3.  The "Away" factor helps people hear from different [human] voices.  I get to preach most Sundays to our church.  They deserve to hear from God through different people.

4.  The "Away" factor provokes an intentionality about their lives.  They intentionally invest in discussion groups, taking sermon notes, Bible study, purposeful recreation, meaningful conversation, and so forth.  In the best possible scenario, that carries over and lingers through the year.

5.  The "Away" factor often (certainly not always) puts them in situations and settings where ministry is done with a level of excellence that is not reached and cannot be reached in a local church setting.  Every Sunday isn't like camp.  That's what makes camp special.

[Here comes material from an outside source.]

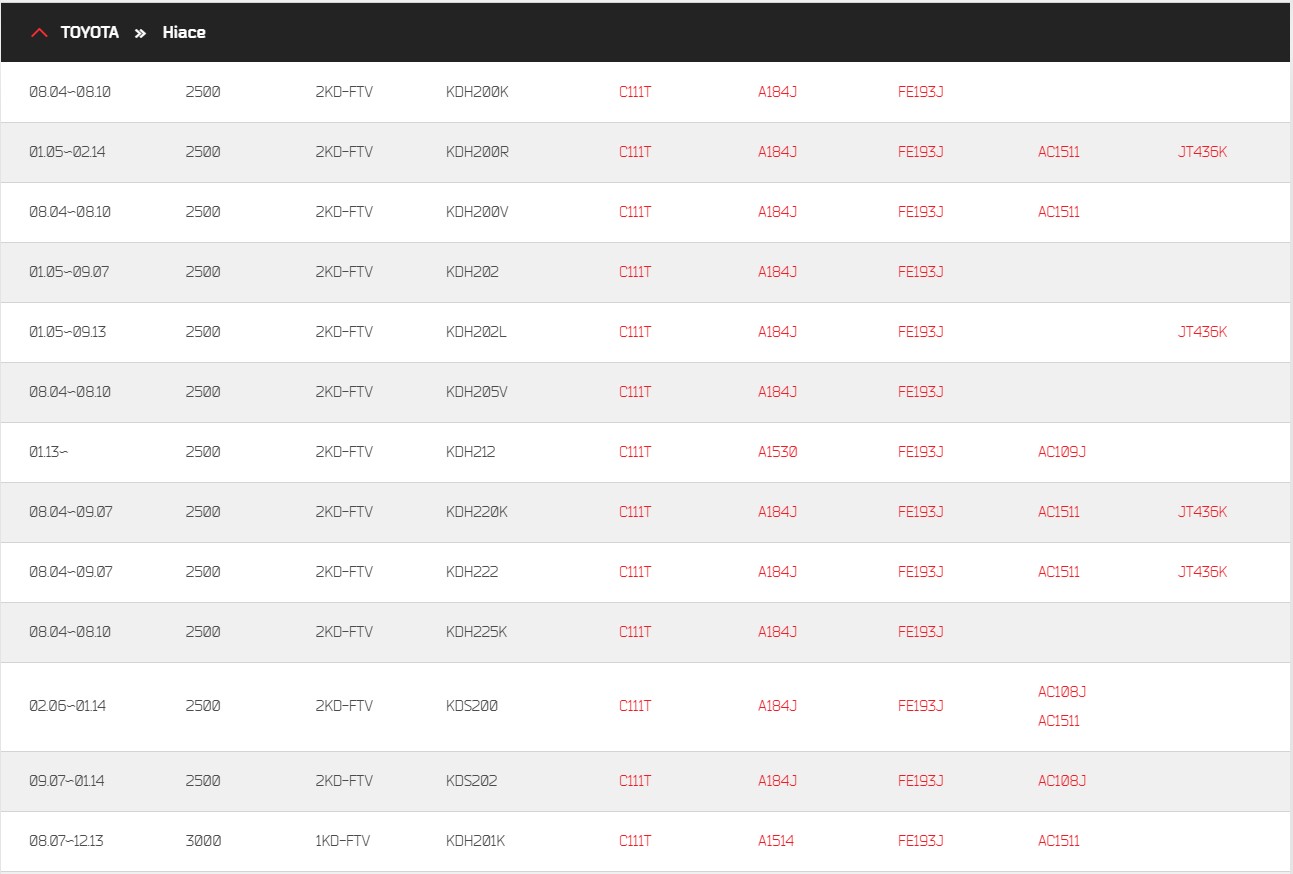
Task: Open JT436K link in KDH222 row
Action: (1202, 572)
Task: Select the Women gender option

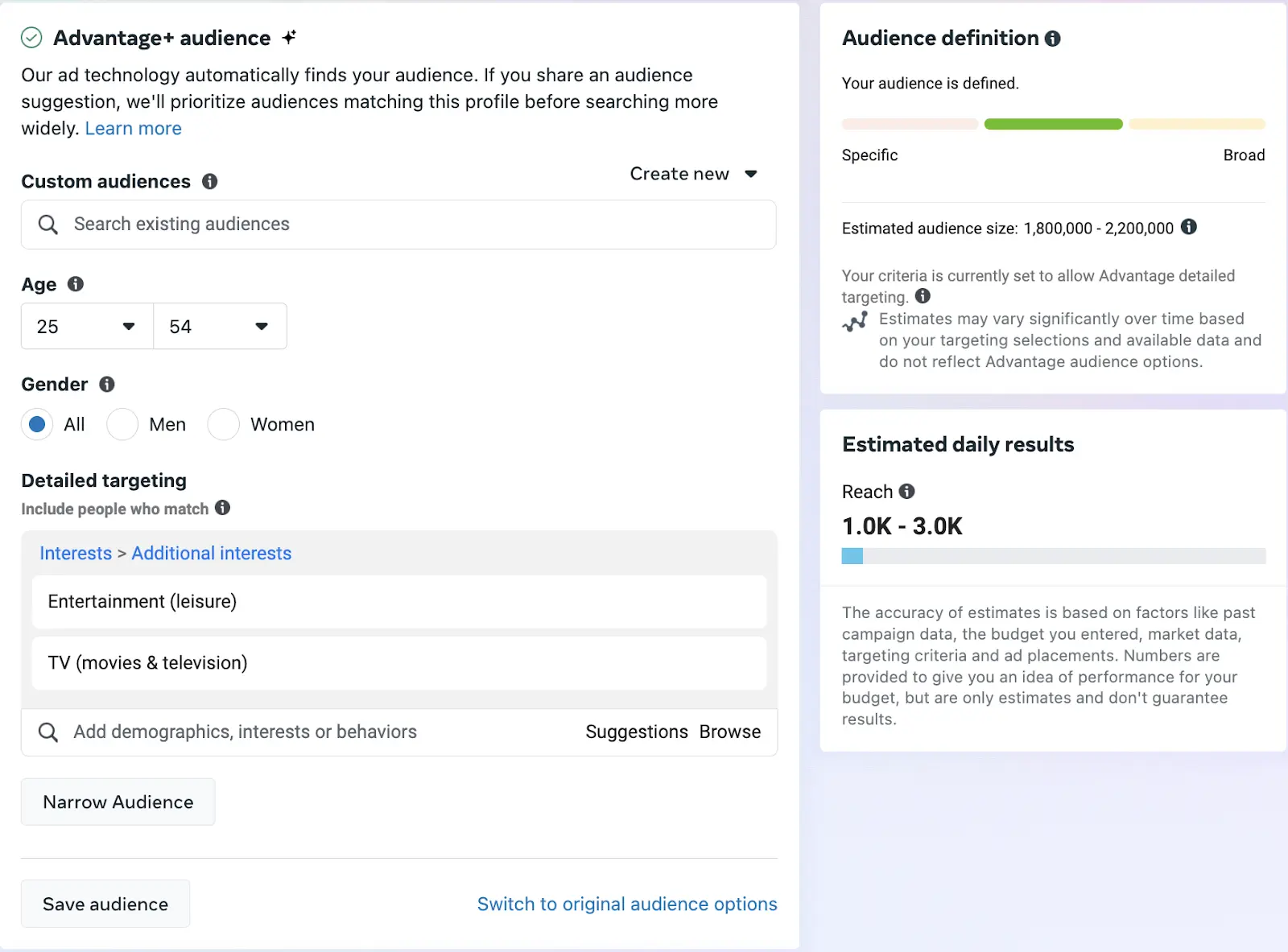Action: (x=224, y=424)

6.  The "Away" factor is often a locus of prayer for those 4-5 days.  Beforehand people pray.  During people pray.  That's helpful to those sent and those staying at home.

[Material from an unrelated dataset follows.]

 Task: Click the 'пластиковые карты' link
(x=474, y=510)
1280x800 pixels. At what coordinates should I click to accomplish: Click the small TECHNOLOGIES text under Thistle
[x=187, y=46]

7.  The "Away" factor puts our people in touch with other Jesus-people and the rub off is a reminder that the Kingdom is bigger than Heritage Park.  It helps our people stay focused on the command that we seek the Kingdom and Jesus builds the church.

Wednesday, July 1, 2015

Exactly 1 Year Ago

One year ago at this very moment, my phone rang with the incalculably valuable Bec on the other end of the line, giving me horrific news that our baby girl was in the middle of two massive strokes.

One year ago right now, I couldn't breathe and was trying to drive on the Gulf Freeway with my other 3 in the car...trying not to fall apart until I could get them settled.

One year ago right now, The Queen was holding the Minion and, in the kind of gift of mercy that you never ask for but are grateful for, knew exactly what to do and what to say.

One year ago, Framily showed up like an army of yard-mowers, food-deliverers, bed-providers, and most of all prayer-warriors.

One year ago, all hell broke loose but Reigning Father rubbed His hands together eagerly in anticipation of the process of redeeming of it all.

One year ago, we were pressed but not crushed, struck down but not destroyed.  We were corks in the hurricane - tossed but held afloat somehow.  We were sieves, with a few solid spots but mostly holes.

One year ago, Dr. Ken Brady in the CVICU and another attending named Cesár began the process of medically treating and saving my little girl's life.

One year ago right now, I was never sure that I'd be typing what I'm typing.

Through it all, God is faithful.  Through it all, God is good.  Amen.